# Data Pipeline for Web Shop Scraping

This notebook demonstrates a data pipeline for scraping product information and images from a web shop.

It uses custom modules for:
- Configuration management
- MongoDB interaction
- Image storage
- Product handling
- Web scraping

**Workflow:**
1. Import necessary modules and set up the Python path.
2. Initialize configuration managers and pipeline components.
3. Scrape products and images, render images, and store results in MongoDB.

In [None]:
import sys
sys.path.append(r'c:\Users\ice\projects\iris')

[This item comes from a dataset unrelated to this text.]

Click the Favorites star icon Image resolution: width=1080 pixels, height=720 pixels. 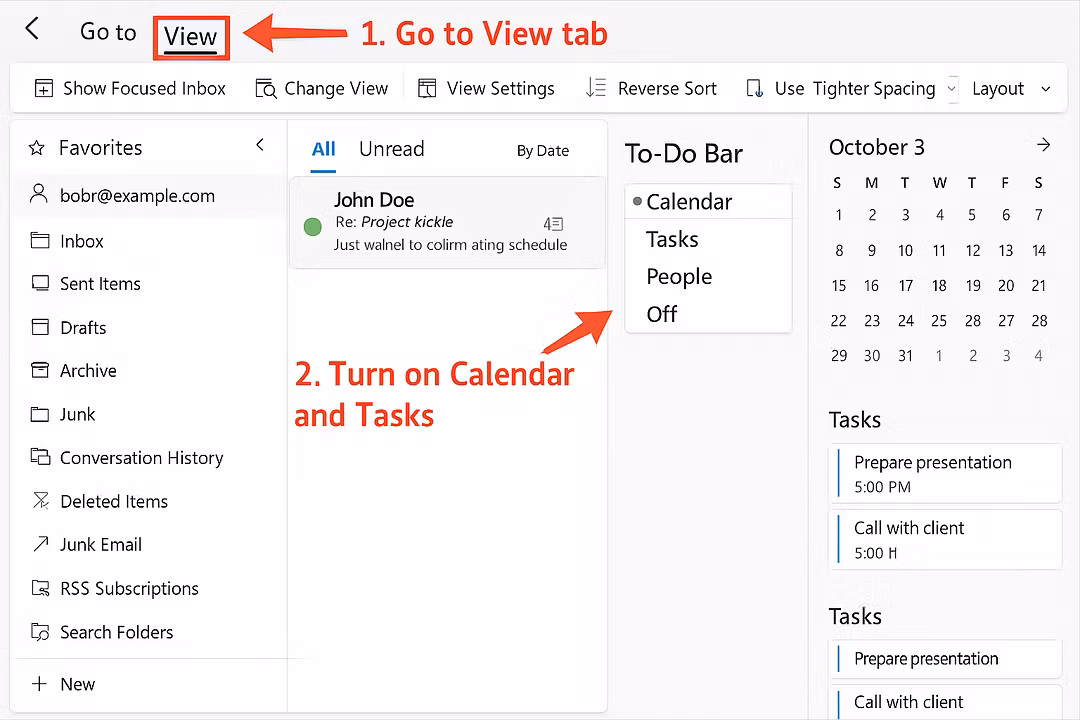tap(37, 148)
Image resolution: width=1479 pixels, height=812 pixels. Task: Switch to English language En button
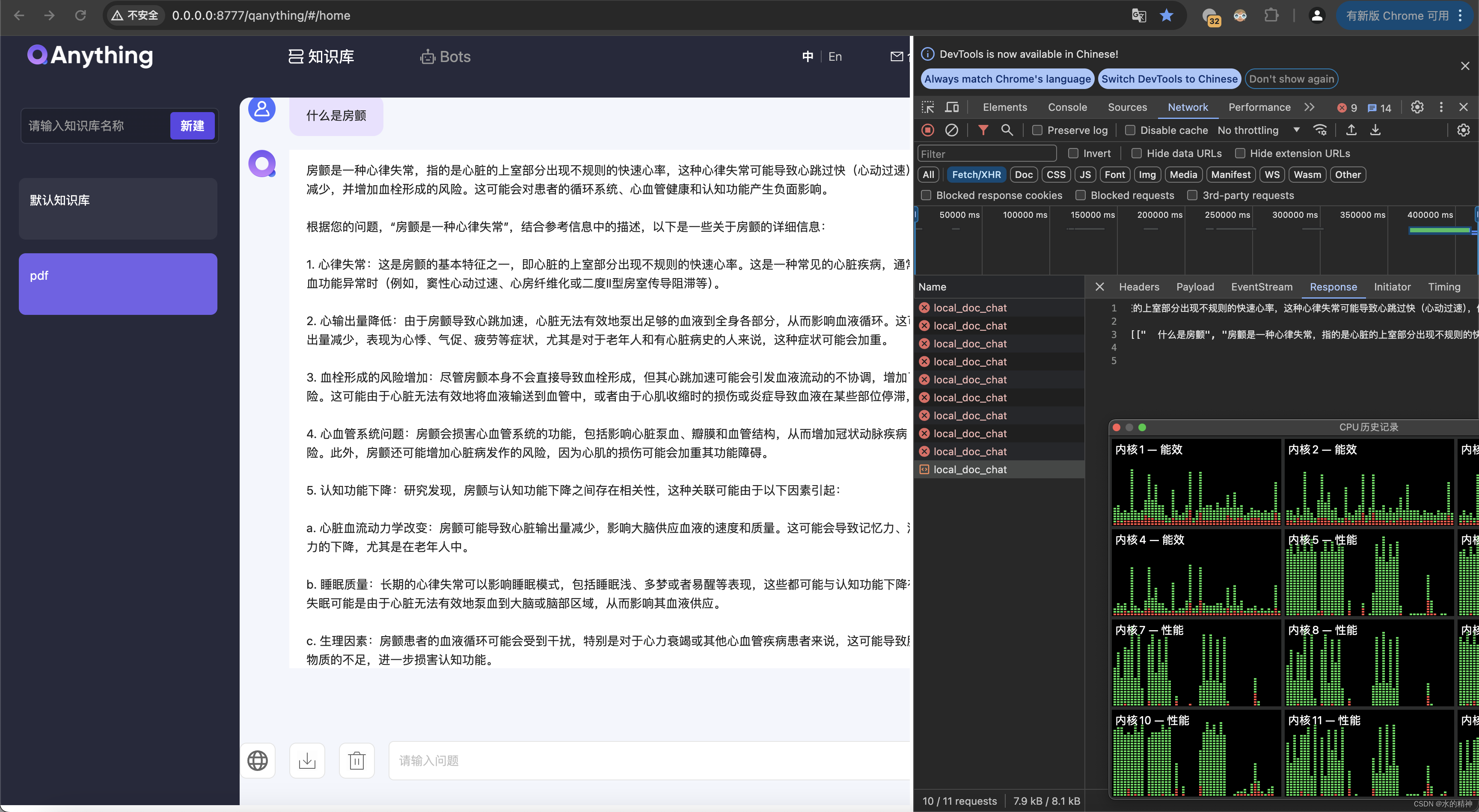(x=836, y=56)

from iris.config.data_pipeline_config_manager import DataPipelineConfigManager
from iris.data_pipeline.mongodb_manager import MongoDBManager
from iris.data_pipeline.image_store_manager import ImageStoreManager
from iris.data_pipeline.product_handler import ProductHandler
from iris.data_pipeline.web_shop_scraper import WebShopScraper

In [None]:
# Initialize configuration manager
config_manager = DataPipelineConfigManager() 
shop_config = config_manager.shop_config
mongodb_config = config_manager.mongodb_config
image_store_config = config_manager.image_store_config

# Initialize MongoDB and image store manager with configurations
mongodb_manager = MongoDBManager(mongodb_config)
image_store_manager = ImageStoreManager(image_store_config)

# Initialize 
web_shop_scraper = WebShopScraper(
    shop_config=shop_config,
    product_handler=ProductHandler(shop_config=shop_config),
)

In [None]:
# Start scraping
with mongodb_manager as db:
    for product, images in web_shop_scraper.scrape():

        print(f"Scraped product: {product.title}, Images: {len(images)}")

        for image in images:
            pil_image = image.render(image_store_manager)

        db.upsert(db.config.product_collection, product)
        db.upsert(db.config.image_metadata_collection, images)